When Isaac and his family arrived in the U.S. though, Isaac said that he did not have a job offer, a place to live, or a car. Despite these obstacles, Isaac said, “We made the move, contacted some friends, got a little apartment, [and] bought a car. It’s been an adventure, driving on the opposite side of the road, [and] the steering on the opposite side of the car.” In addition, Isaac’s wife also just got a job as a personal trainer at UMSL.

Though he is no longer the “MMA King,” Isaac said that he wanted to move to the U.S. and “start from scratch, just be an instructor, no CEO, none of that…This is what I love doing. I love teaching.” In the long-term, Isaac said that he would love to see UMSL become a cardio kickboxing headquarters, where instructors come to train on proper form.

Martial arts tones not only students’ bodies, but their minds and spirits as well, according to Isaac. “Martial arts is all about surprising your mind, not just your muscle,” he said. “With weights and with exercise, you’re surprising your muscles. With martial arts you’re surprising your mind, and through that you’re uniting body, mind, spirit together, with the focus of what you’re doing.” He also said that it helps students to de-stress so that they can focus on their studies and feel more confident.

Daniel Isaac trains Samantha Sansom to throw a punch - COURTESY OF LEAH JONES/THE CURRENT
Daniel Isaac trains Samantha Sansom to throw a punch – COURTESY OF LEAH JONES/THE CURRENT

The students in his classes seem to agree with him. Samantha Sansom, freshman, business administration said, “Every time I come… I feel like I can just fight anyone. I feel strong and motivated to do anything; do calculus homework. I feel motivated to do my calculus homework.”

Ethan O’Connor, freshman, communication, said, “It’s a lot of work, but its super rewarding. When I got here and we started doing stuff, I was super exhausted, like halfway through with the warm-ups, but now that I’m… done, I feel good about myself. I’m like ‘I did some exercise today.’ It makes me want to come back here more and do it again.”

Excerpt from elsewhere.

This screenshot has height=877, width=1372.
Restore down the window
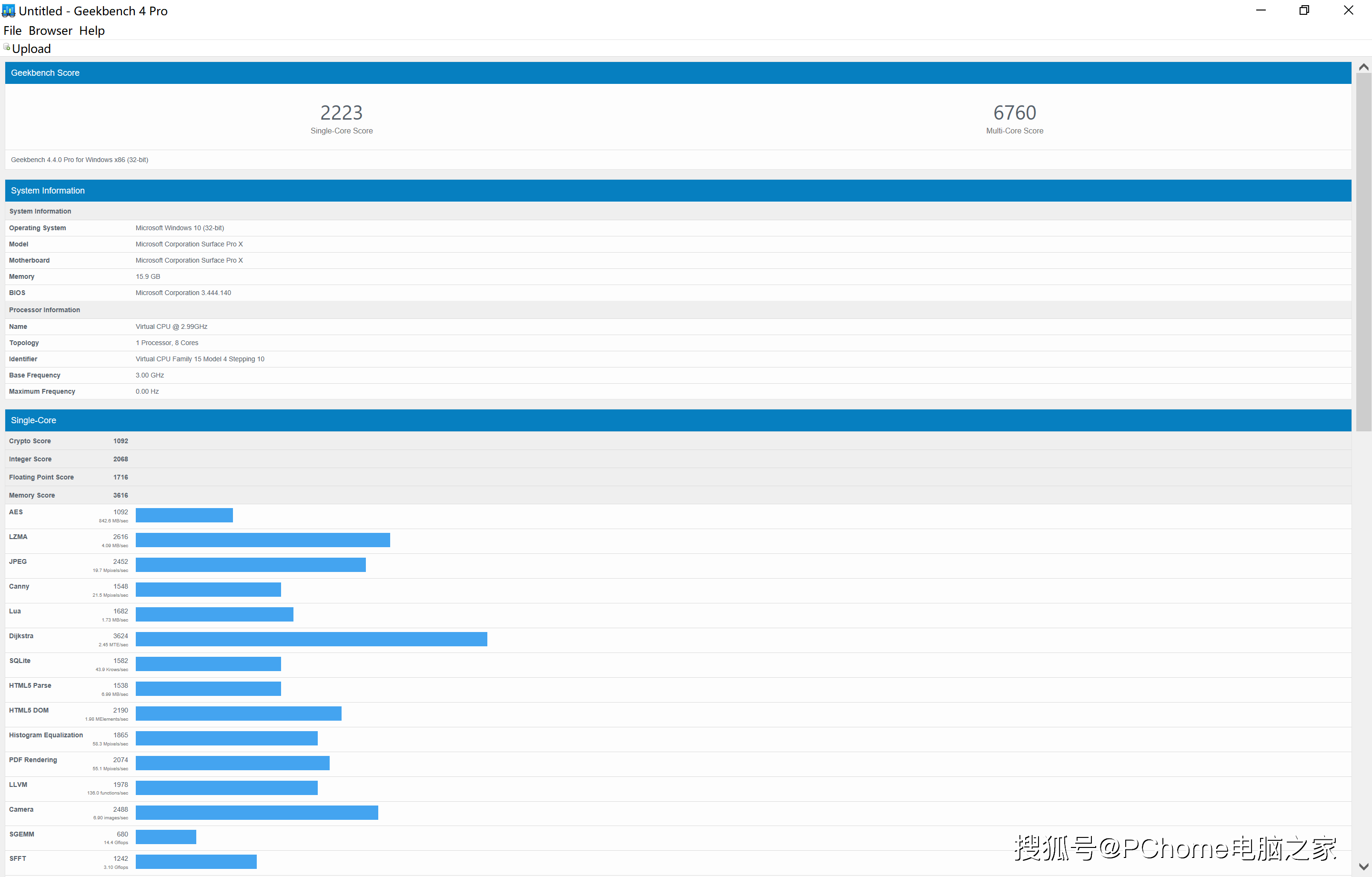point(1303,10)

“I believe there are a lot of things in life that we don’t want to try… [due to] bias,” Isaac said. “I’d like all those who are reading to try new things in life, because that’s the spice of life. Variety. You’re only going to be here for a little while, so try everything out and there might be so many things that you might enjoy and like. Making the move from India to the U.S. was a surprise, it was a leap of faith, but…we tried it out. It was difficult… Try something new, take a step out, take a leap of faith sometimes, and life will be more fun.”

If you would like to give Isaac’s class a try, he teaches kickboxing from 6 to 7 p.m. and cardio kickboxing from on Mondays from 7 to 8 p.m. in Studio 1 at the Recreation and Wellness Center.